= What you should do =
Exact copy, no pictures: set down the lines from the one holding "Viewport: 1885px width, 867px height." through the final line of the records below.

= Material supplied =
-------

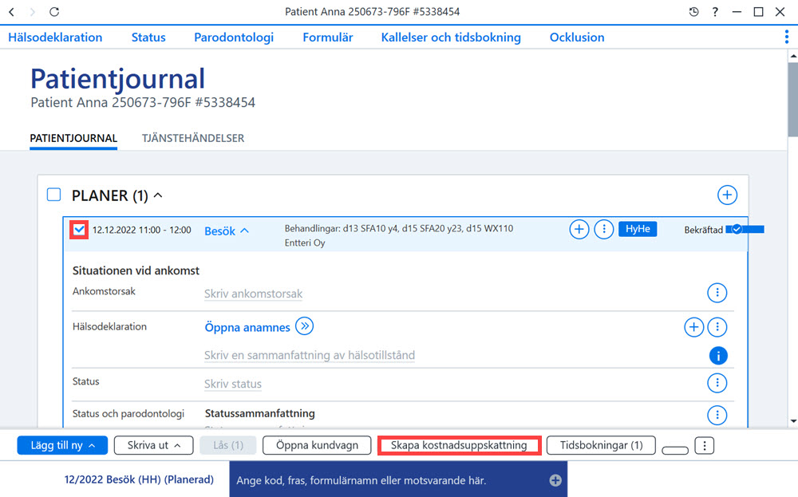Click the reload icon in title bar

click(x=54, y=12)
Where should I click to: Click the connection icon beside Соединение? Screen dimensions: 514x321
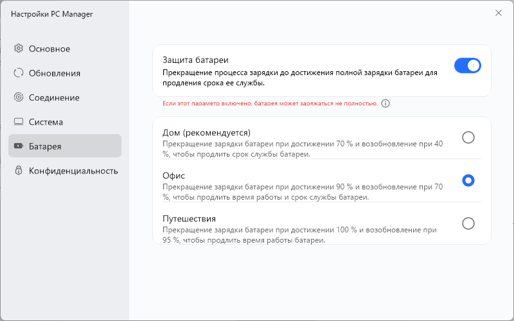click(19, 98)
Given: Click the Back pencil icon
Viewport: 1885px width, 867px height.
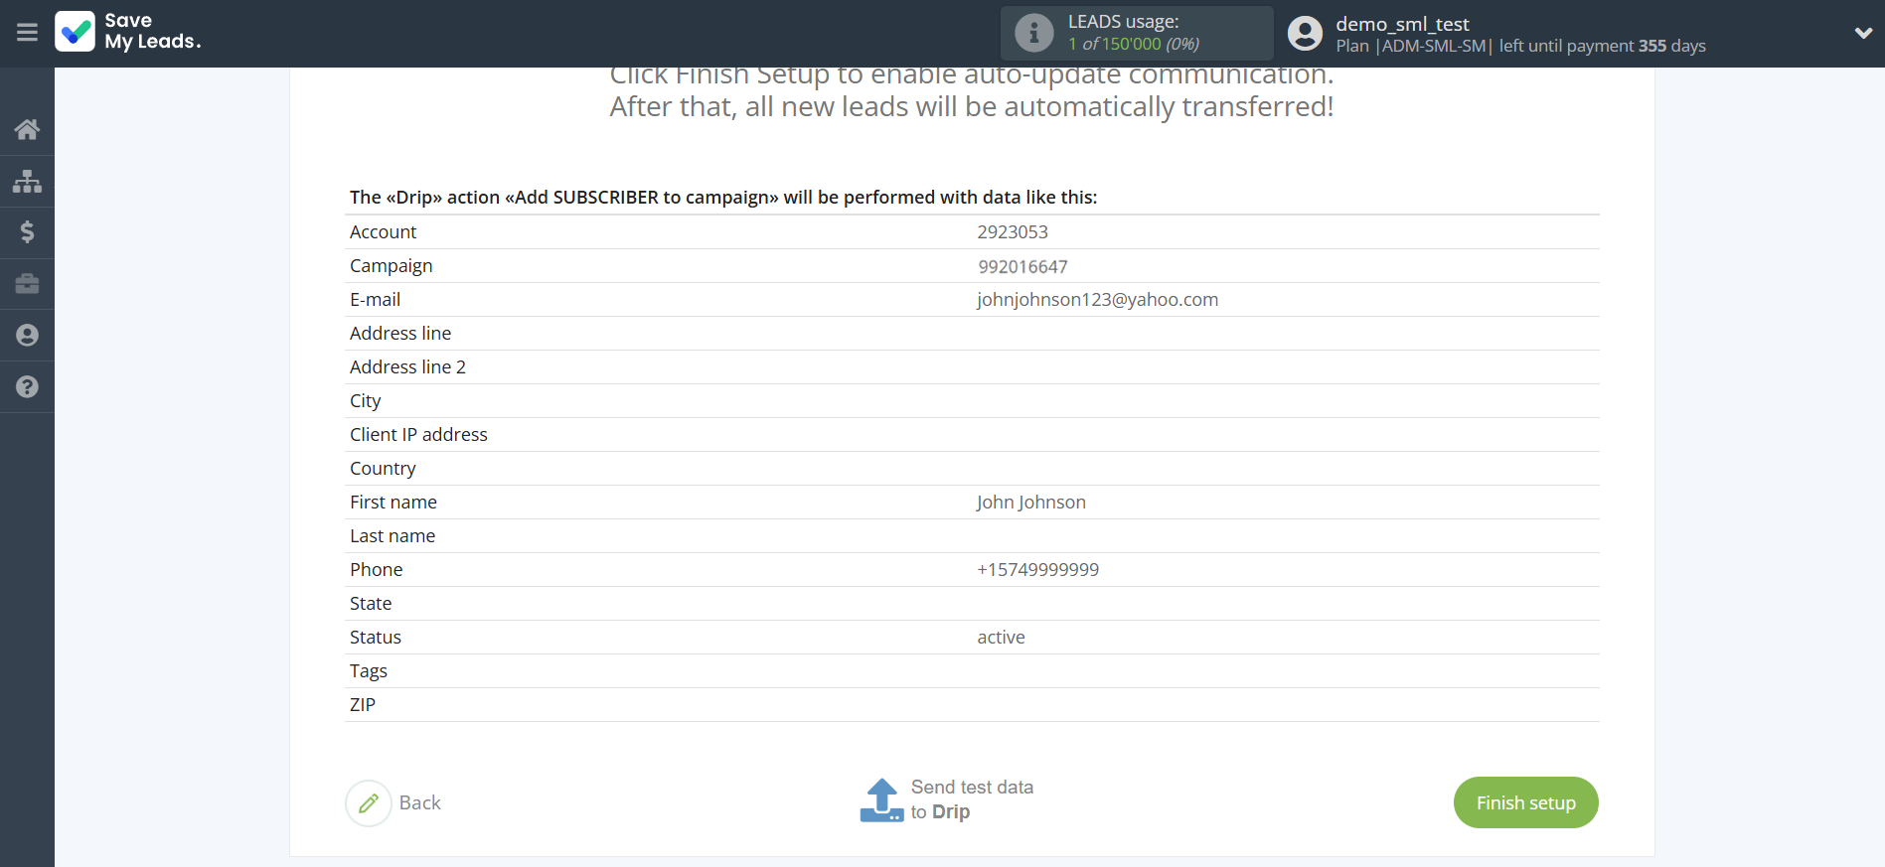Looking at the screenshot, I should (x=369, y=802).
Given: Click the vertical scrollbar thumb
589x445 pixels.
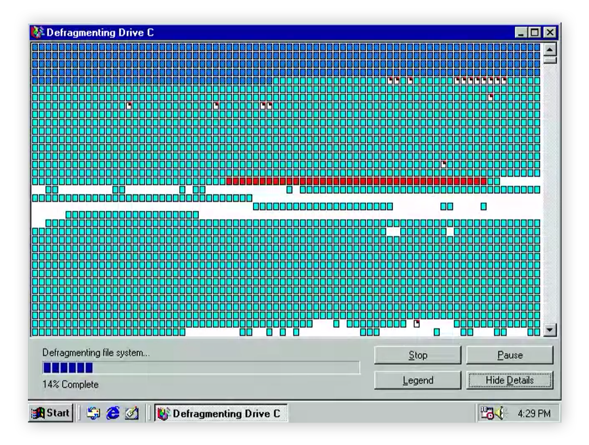Looking at the screenshot, I should [x=550, y=60].
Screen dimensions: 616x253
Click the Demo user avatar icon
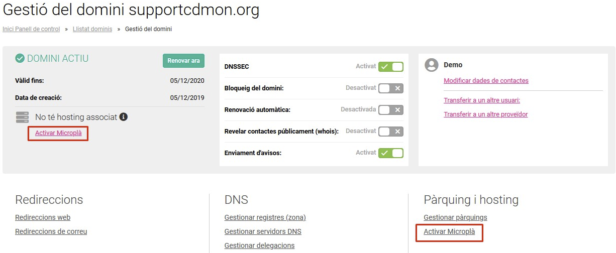(431, 65)
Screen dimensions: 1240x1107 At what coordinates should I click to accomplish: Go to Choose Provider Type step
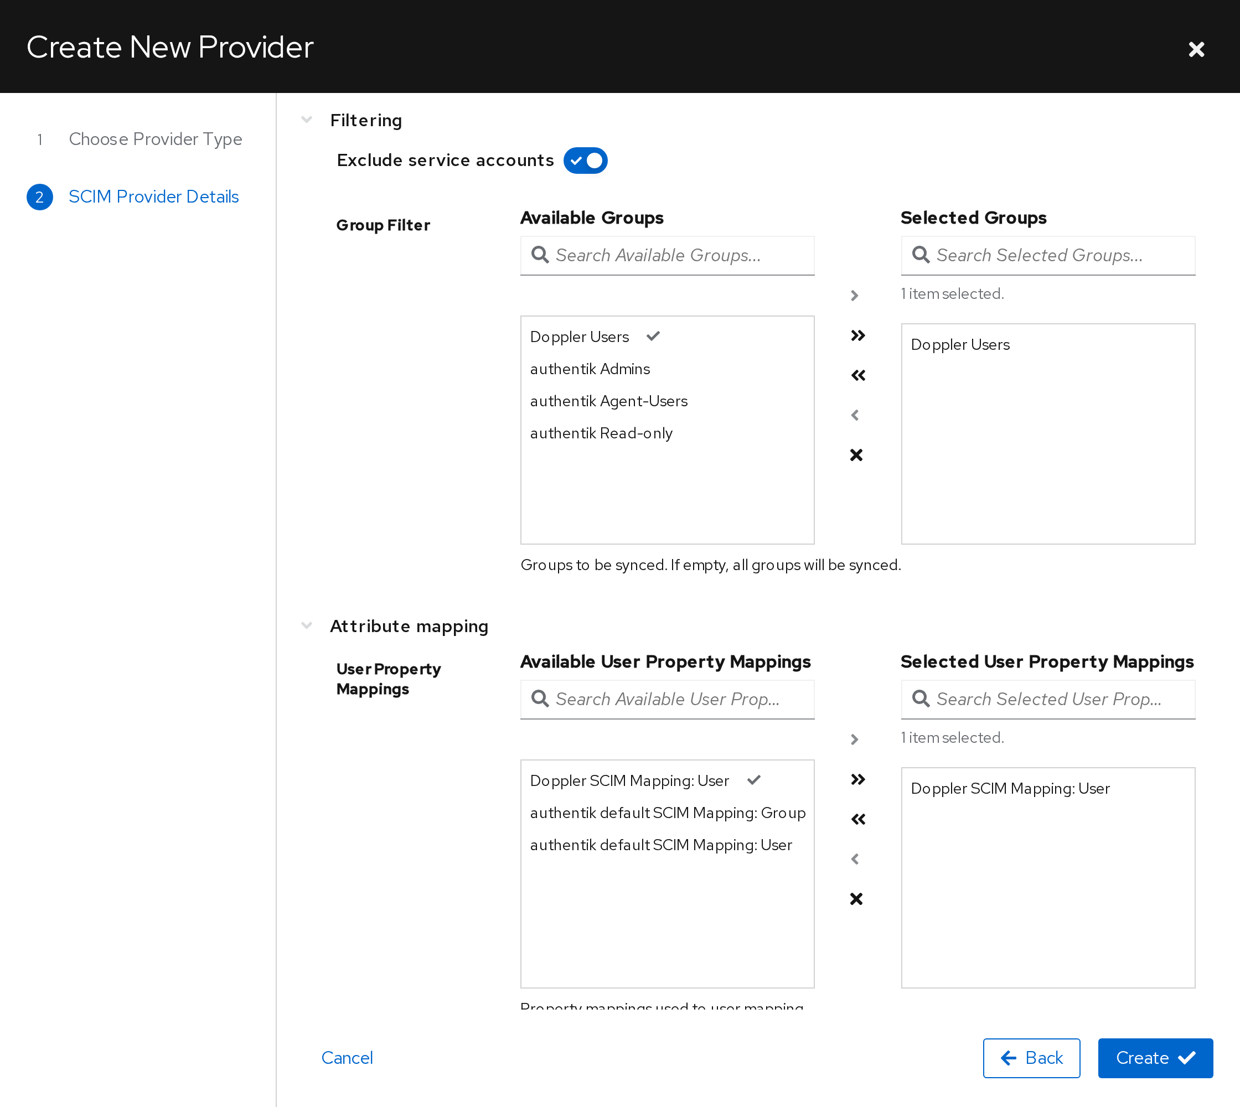click(x=155, y=139)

-------

= Expected answer =
Viewport: 1885px width, 867px height.
Looking at the screenshot, I should (x=369, y=802).
Given: Click the vertical scrollbar thumb
589x445 pixels.
Looking at the screenshot, I should [x=550, y=60].
Screen dimensions: 616x253
Click the Demo user avatar icon
(431, 65)
Screen dimensions: 1240x1107 At what coordinates should I click to accomplish: Go to Choose Provider Type step
click(x=155, y=139)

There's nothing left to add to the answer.